The government now has the authority and strength to implement the programme for a civic Hungary, Orban told the event in Parliament on Wednesday.
“This needed twenty years of struggles, a victorious constitutional reform and five years of devoted efforts, cleaning up the ruins and laying the foundations,” he added.
Parliamentary speaker Laszlo Kover told the event that the failed expectations and disappointments notwithstanding, the post-communist transformation was the only turning point in Hungarian 20th century history that had not brought about losses or imprisonment but at least a partial restoration of self-government, freedom and independence. The symbolic date of May 2, when parliament was set up a quarter of a century ago, represented the transfer from dictatorship to democracy, from communism to a state governed by the rule of law, and from the people’s republic to a republic, he added.
Referring to the 1989-1990 period, the prime minister said that the relationship today to events of the time are by no means direct or unbreakable. From the vantage point of that period, “perhaps we would not believe that through so many failures, in such a short time, we would have come so far.” Yet from today’s perspective, “we see the negative aspects and mistakes,” he said, noting the million jobs that disappeared in the period following the change in political system, lost markets to the East and “spontaneous” privatisations.
Until 2010 the majority of Hungarians felt they were the losers of the change in political system. “Along the way the energy, dynamism and enthusiasm that was engendered at the start of the 1990s was broken.” Then after the 2008 financial crisis, after 40 years of communism, trust in unregulated markets and liberal democracy evaporated, Orban said. Now ever fewer people see the positives of the change of regime and ever more who can only see the downsides, he added.
The market brought to light everything that communism had hidden from sight for so long, he said, noting joblessness, inflation, real market prices and the crisis of big industry. There were those who wanted to “go back to sleep” and return with nostalgia to the period of Janos Kadar, Hungary’s communist-era leader, Orban said, adding that in 1994 anyone who entered the election campaign promising only solutions in line with the country’s possibilities did not have a chance of winning.
The clear turning point was in 2006, when former prime minister Ferenc Gyurcsany made his infamous “lies speech”, Orban said. Besides the 2008 economic crisis, there was a crisis of trust which only ended in 2010, he added.

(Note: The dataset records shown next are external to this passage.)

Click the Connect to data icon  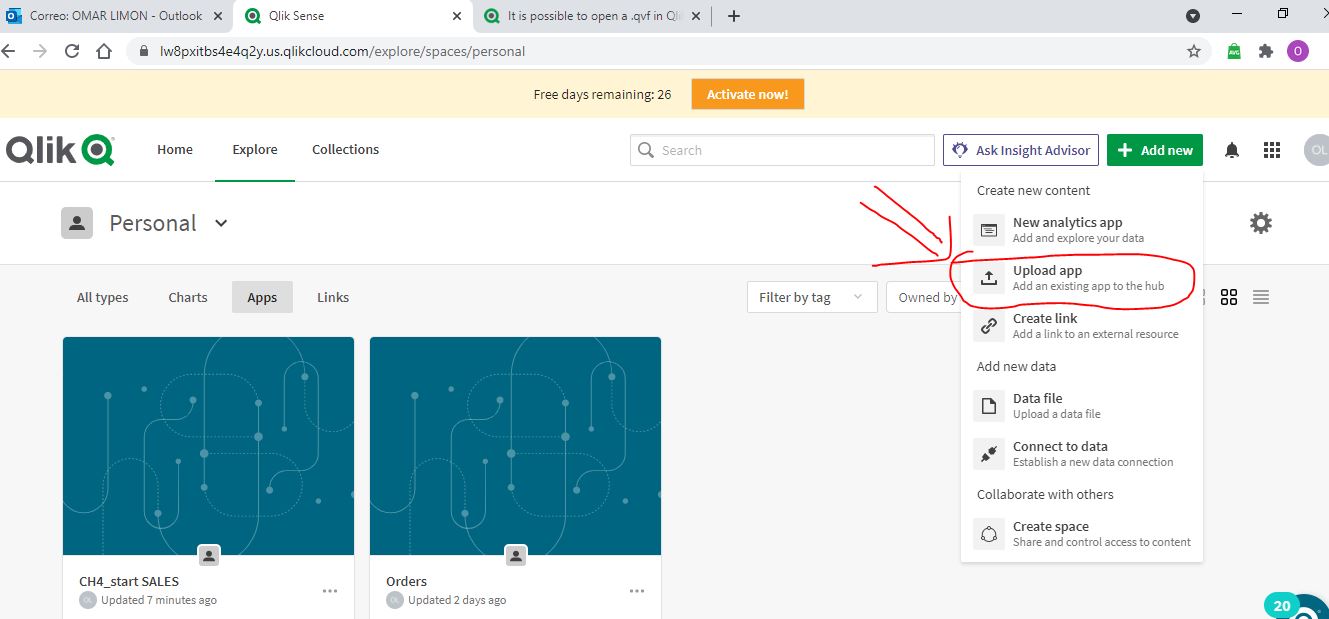click(x=989, y=454)
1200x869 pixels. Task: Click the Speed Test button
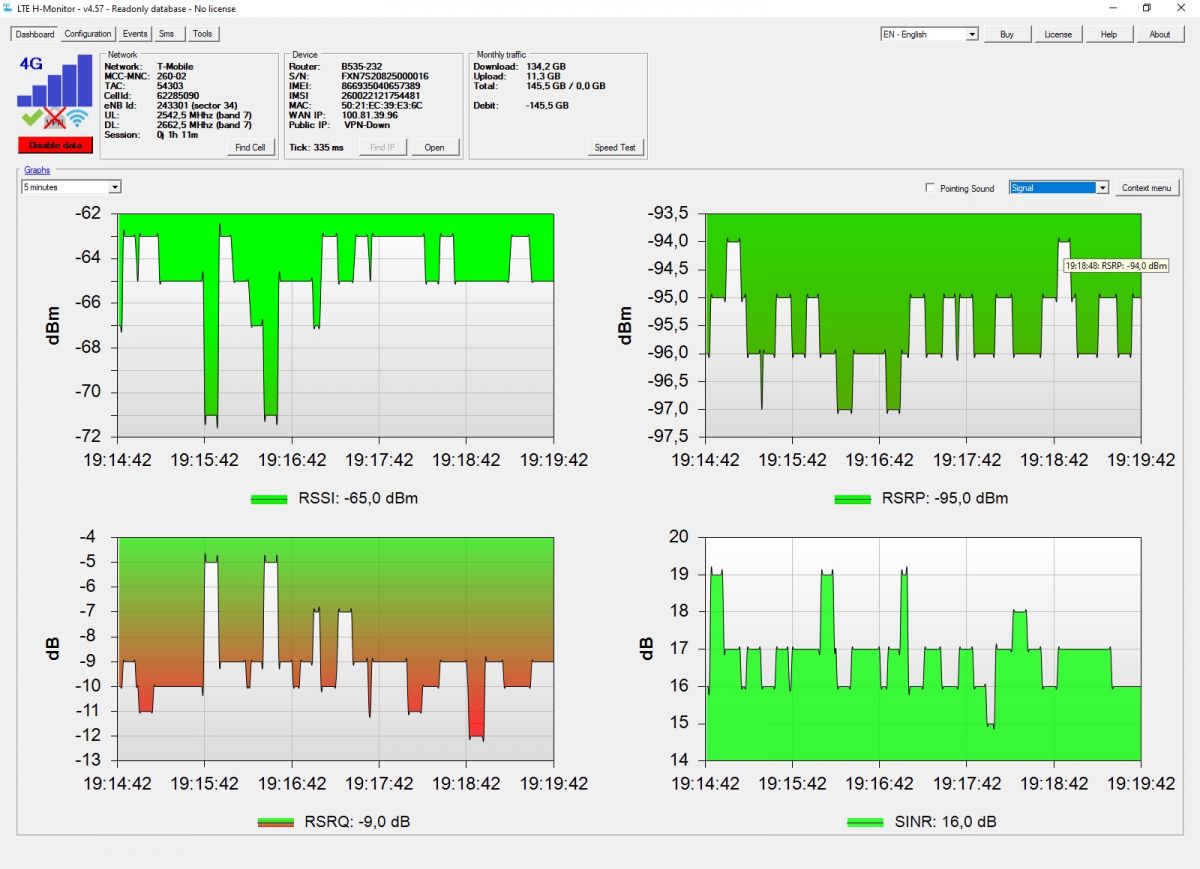[615, 147]
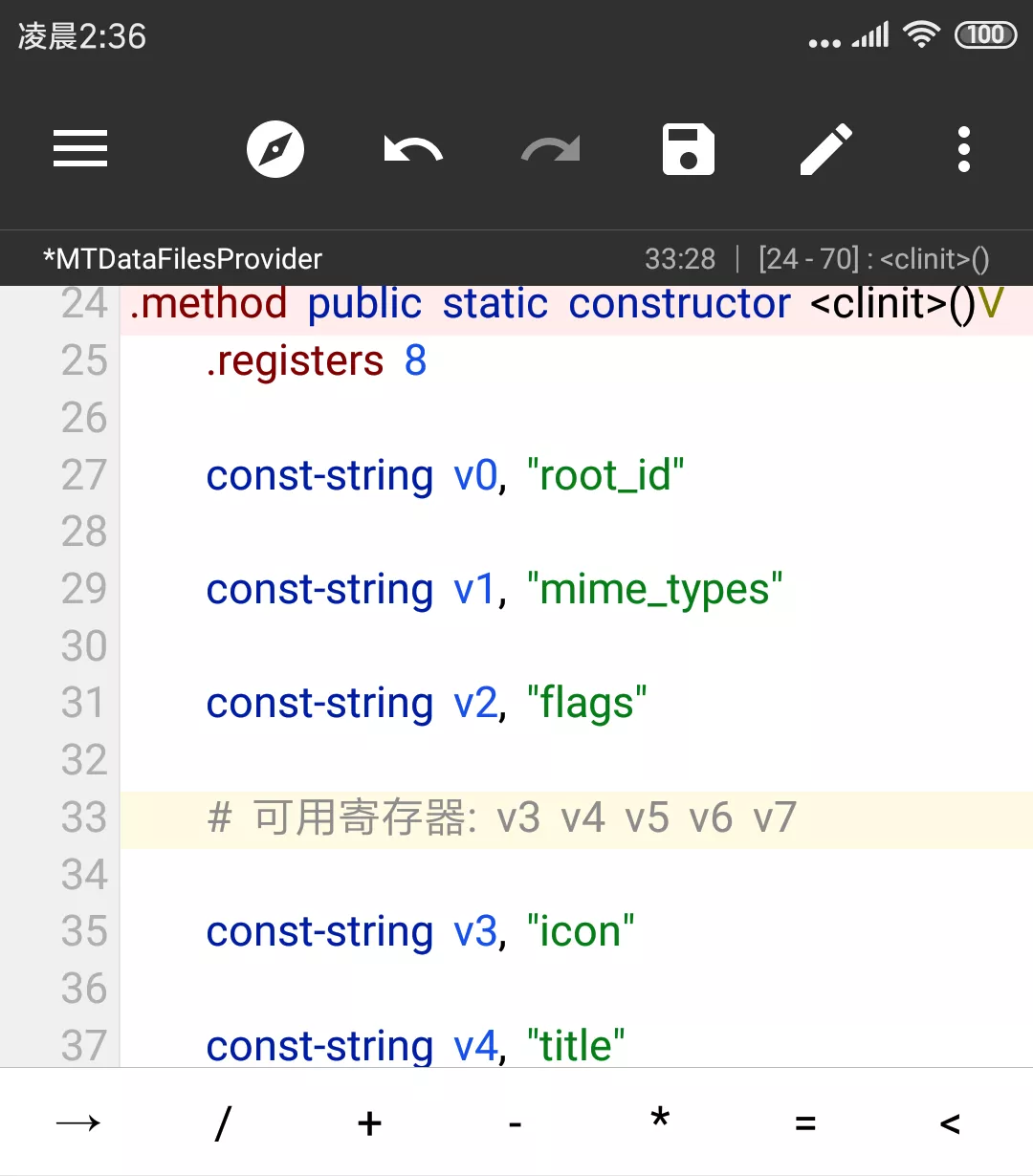This screenshot has height=1176, width=1033.
Task: Insert an asterisk from shortcut bar
Action: tap(660, 1121)
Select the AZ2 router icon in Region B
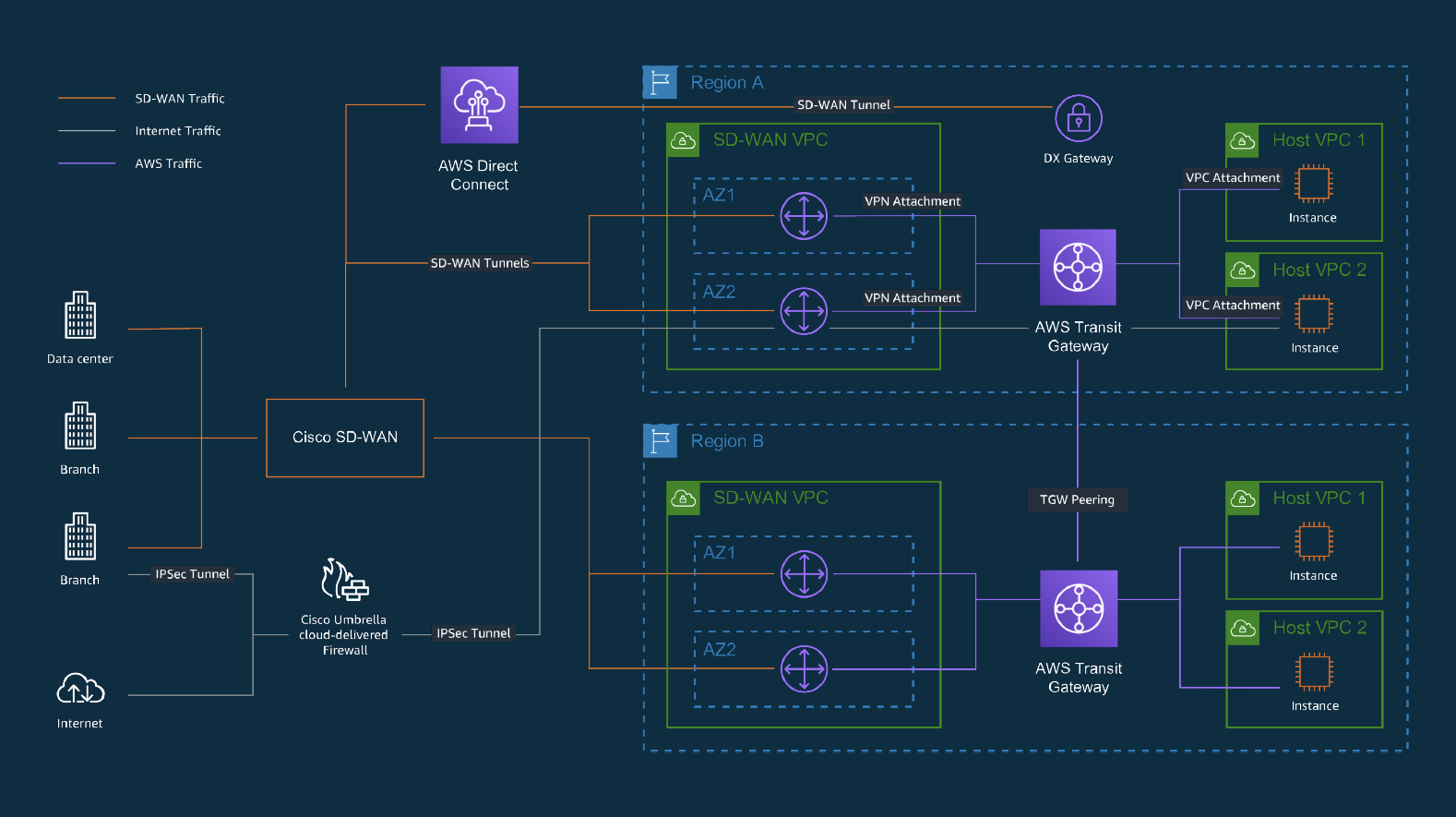The image size is (1456, 817). point(804,668)
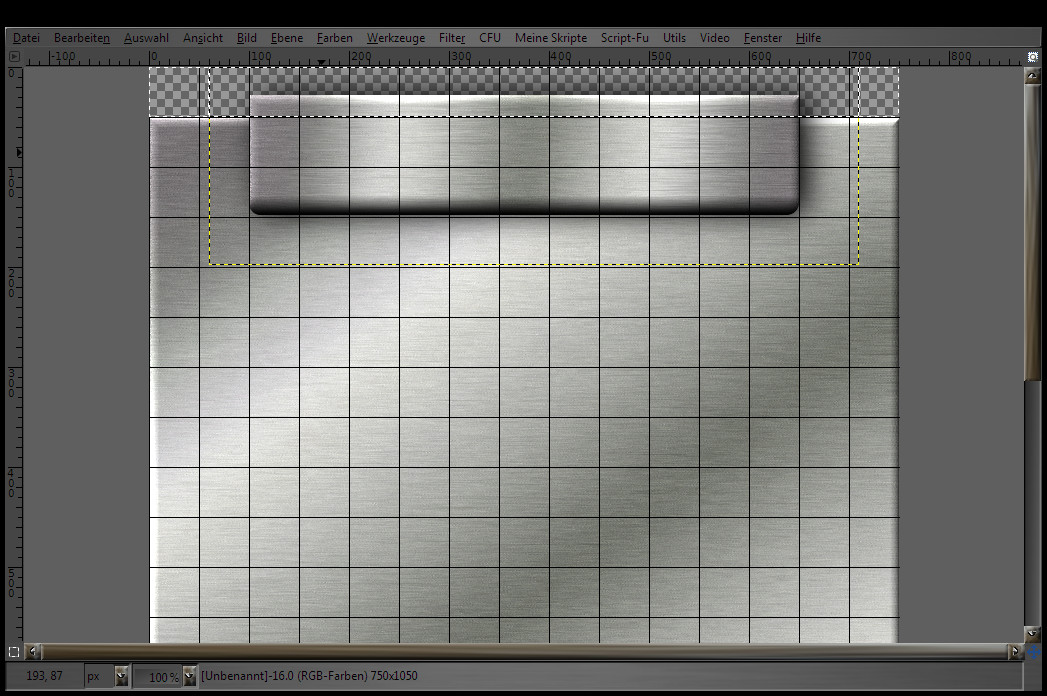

After two decades of “delay”, the Hungarian people “enacted a revolution” in 2010, the prime minister said. The electorate gave sufficient power to do what was needed for Hungary, he added. “Who would have thought in 1994 that our political community would bring about a two-thirds majority and bring to its fruition the missing revolution?” In 2014, Hungarians finally put a full stop after several decades of debates by authorising the second two-thirds, he said.
Orban said the past five years had shown that by acting together “we can turn around seemingly hopeless things,” referring to “sparking the economy, freeing families and local councils from debt servitude, taxing multinationals and banks, and sending the IMF home.”
The prime minister also mentioned the introduction of “Europe’s most state-of-the-art constitution” which, he said, had ensured implementation of the most difficult and biggest structural and economic transformation, unlike the 1949 constitution which “failed to bind successive governments to the interests of the nation.”
“We protect families, we give work instead of benefits, we stand up for Hungarian interests in Brussels and we have recaptured national sovereignty, too,” Orban said. “We fought the good fights; it was merry, manly work. We thank the ladies for their help,” he added.